Clad in overalls and a sleeve of botanic tattoos, she stood among rows of planted vegetables on a farm in urban Durham. Twenty others worked around her, picking peppers, planting onions and pruning okra. The chime signaled a moment to regroup.
The small plot on the corner of Watts and Green streets looks like an ambitious neighbor’s personal vegetable garden — full of root and leafy vegetables, seeded fruits and beans. But the lot, nestled in the heart of the city’s Trinity Park neighborhood, is home to something larger.
It’s Farm Church, a nontraditional place of worship without walls or a roof. Its members meet outside and pray with their hands in the soil. Founded in 2016 as a Presbyterian ministry, the church harvests thousands of pounds of vegetables each year to address food insecurity in Durham.
“We like to say that we’re a farm with a church on the side,” said Sommerfeld, the farm’s ‘garden and gathered worship lead’ and only paid employee. “The farm is central, and the church sort of wraps itself around.”
Members — mostly progressive young adults in their twenties and thirties — gathered under a magnolia tree. Some grew up attending traditional church but rejected its customs. Others are atheist or agnostic.
They perched on a low wooden bench or settled cross-legged on the ground, fidgeting with woodchips and picking dirt from under their fingernails as Sommerfeld spoke.

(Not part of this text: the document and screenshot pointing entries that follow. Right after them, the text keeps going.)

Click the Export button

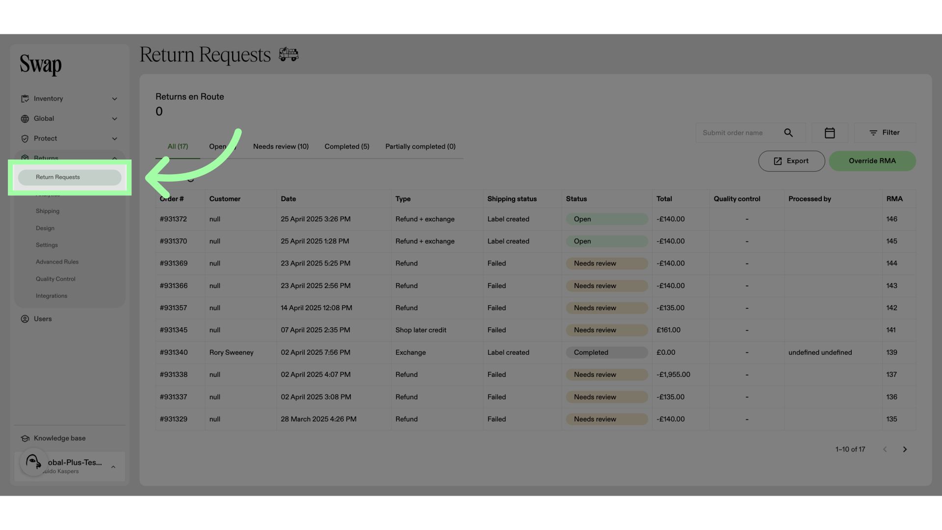click(791, 161)
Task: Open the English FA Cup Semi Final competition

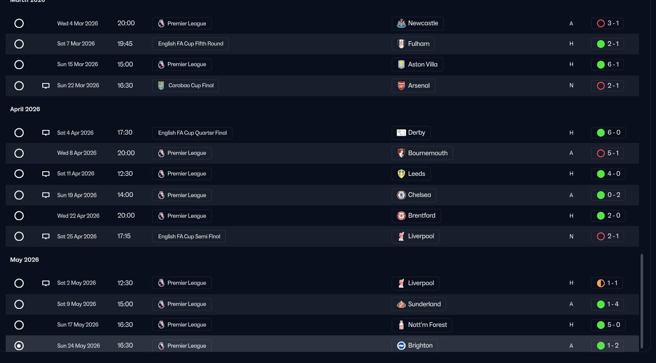Action: [189, 236]
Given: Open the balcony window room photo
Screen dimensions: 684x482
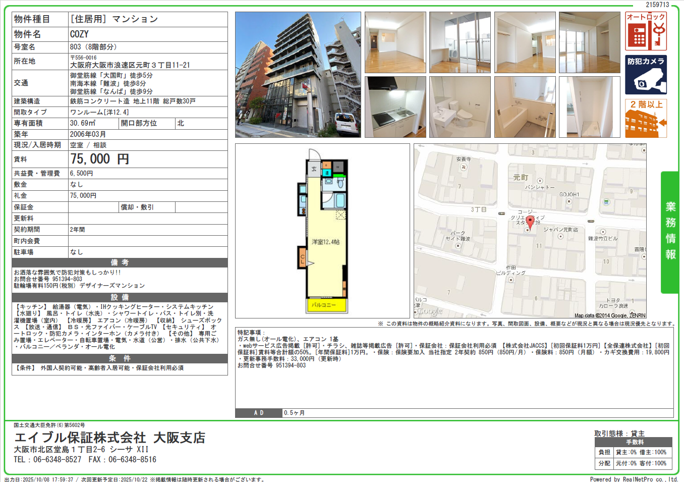Looking at the screenshot, I should pyautogui.click(x=460, y=42).
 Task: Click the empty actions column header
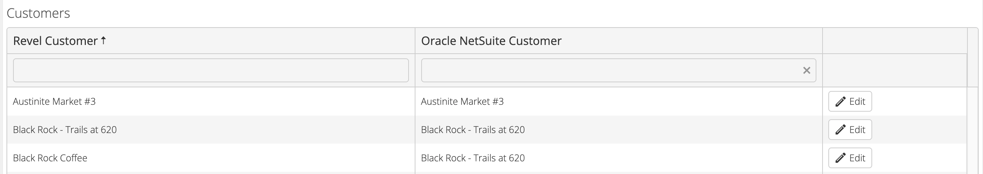894,41
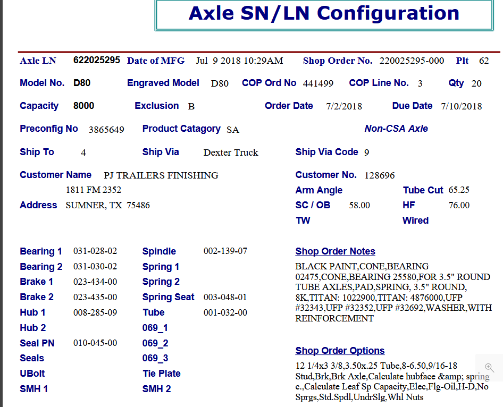Select the Axle LN value 622025295
The image size is (503, 407).
click(x=97, y=60)
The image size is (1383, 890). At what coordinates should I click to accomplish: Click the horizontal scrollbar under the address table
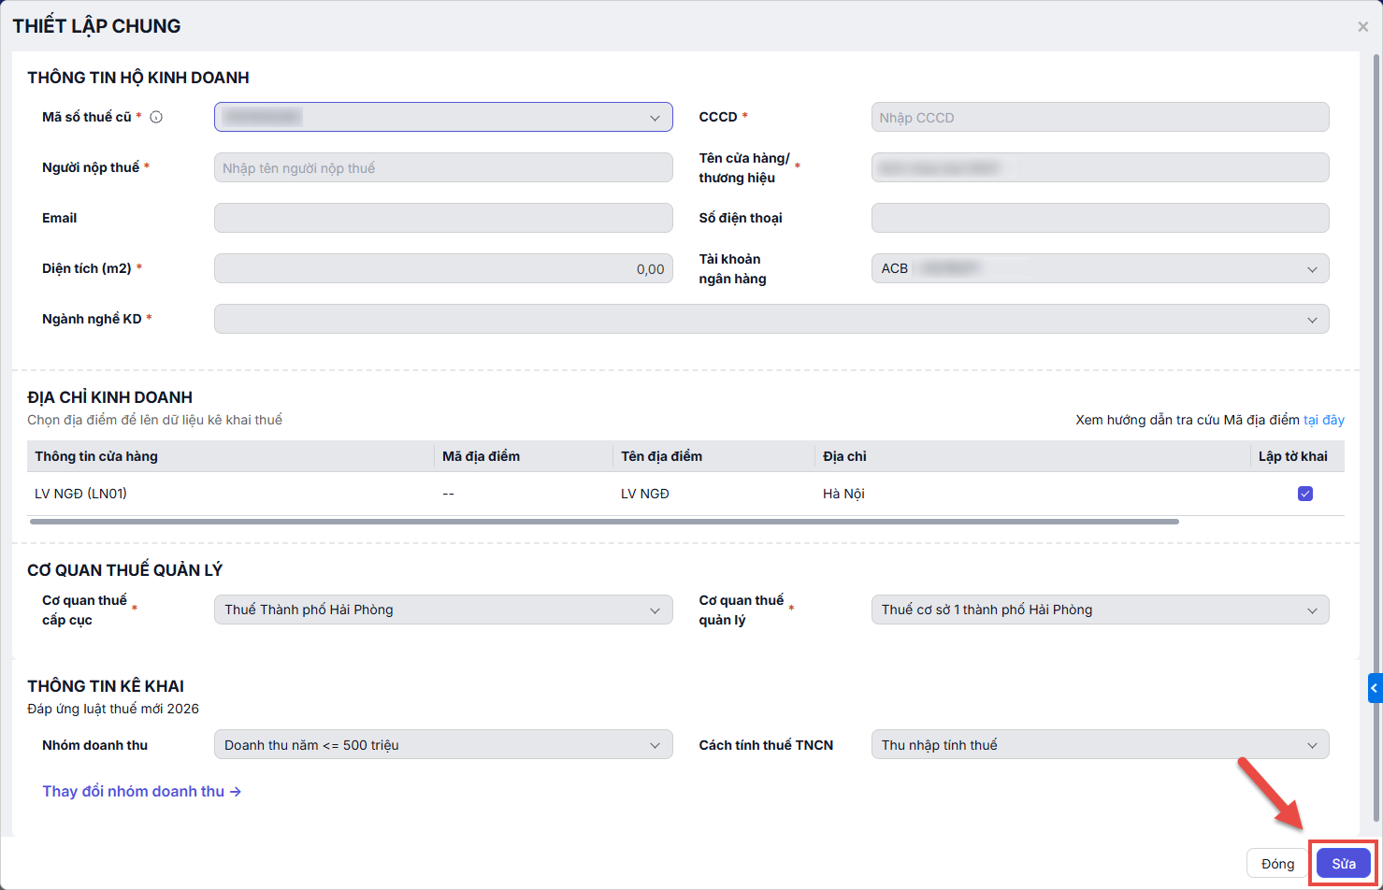coord(604,522)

Worship began with a collective breath — to “ground ourselves in the space,” Sommerfeld explained. With eyes closed, congregants inhaled crisp, earthy air for 1… 2… 3… 4. Held for 1… 2… 3… 4. Exhaled for 1… 2… 3… 4. Held for 1… 2… 3… 4.

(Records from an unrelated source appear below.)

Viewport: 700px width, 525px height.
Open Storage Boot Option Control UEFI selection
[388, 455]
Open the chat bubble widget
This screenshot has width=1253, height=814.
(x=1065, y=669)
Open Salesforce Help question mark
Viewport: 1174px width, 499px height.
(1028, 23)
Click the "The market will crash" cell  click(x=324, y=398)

Then Sommerfeld read a passage from the Book of Numbers and the whole of the children’s book What Do You Do with an Idea?, the story of a child learning to embrace, nurture and celebrate a new idea. “How did that story feel?” Sommerfeld asked after each reading. The group discussed matriarchy and climate change. They sang a song from Moana. They shared Communion.
“The book about ideas reminds me so much of the founders of Farm Church,” said one gentle congregant, smiling. “They had an idea, and years later here we all are, gathered under the magnolia tree.”
Fifteen neat rows line the Farm Church lot, like pews in a steepled chapel. Tall flowers marked the west end of the property, near the sidewalk on Watts Street — those are gone now, in time for winter. Parallel ran rows of carrots and fava beans, identifiable only by their hand-painted wooden labels. Okra towered above, with winding, whimsical stalks that looked like they belonged in a Dr. Seuss book.
There were green onions, too, with chutes flopping over each other, shaded by tomato vines long past their summer prime. Red and green jalapeño peppers, some plump and others underripe, grew on vines tangled in a tall fence. A pride flag hangs from the fence, billowing with each gust of wind.
A bite in the air signaled the first truly cold day of fall. The leaves on Green Street were just beginning to turn as the preparations for winter began.
Reliant on warmth and sun, the church bends to the natural rhythms of the seasons. In the summer months, when the light is long and the harvest abundant, some members spend entire Sundays kneeling in the dirt. There’s less to do in the winter, when some of the plot’s rows are covered. Morning meetings shift later to avoid the cold. Timing, like faith, is fluid.
After the service, Sommerfeld explained that the theology of Farm Church is anti-capitalist.
“Jesus is on the side of those who are intentionally oppressed, those who are being exploited for profit and those who are bold enough to ask for what they need,” she said as she bounced a congregant’s baby on her hip. She said land, just like people, is held captive by capitalism. “Is it possible to own the land,” she questioned, “or does the land always own us?”
The farm isn’t just a space to contemplate big ideas. It has a tangible mission: to feed hungry Durhamites.
Almost 14% of Durham County residents — just under 43,000 people — were food insecure in 2021, meaning they lacked reliable access to sufficient affordable, nutritious food. Low-income and marginalized communities are at greater risk of food insecurity across the U.S., and Durham is no exception. Before the COVID-19 pandemic, about 1 in 4 Latino and 1 in 6 Black residents reported skipping meals.
Farm Church members have harvested and donated more than 3,600 pounds of produce this year. Most of it has gone to Iglesia Emanuel, a local Presbyterian church and food pantry. Smaller organizations like the Lincoln Community Health Center, Reality Ministries and Durham’s free community fridges accept the food, too.
Sommerfeld said the farm can’t solve the problem of food insecurity, or come anywhere close. Her focus is on making a hyper-local impact and living the values she reads in the Bible.
“Jesus wanted us to make sure everyone had what they needed,” she said on a Thursday morning at the farm, raking leaves as she spoke. “Sometimes that means doing what seems like a silly, small thing.”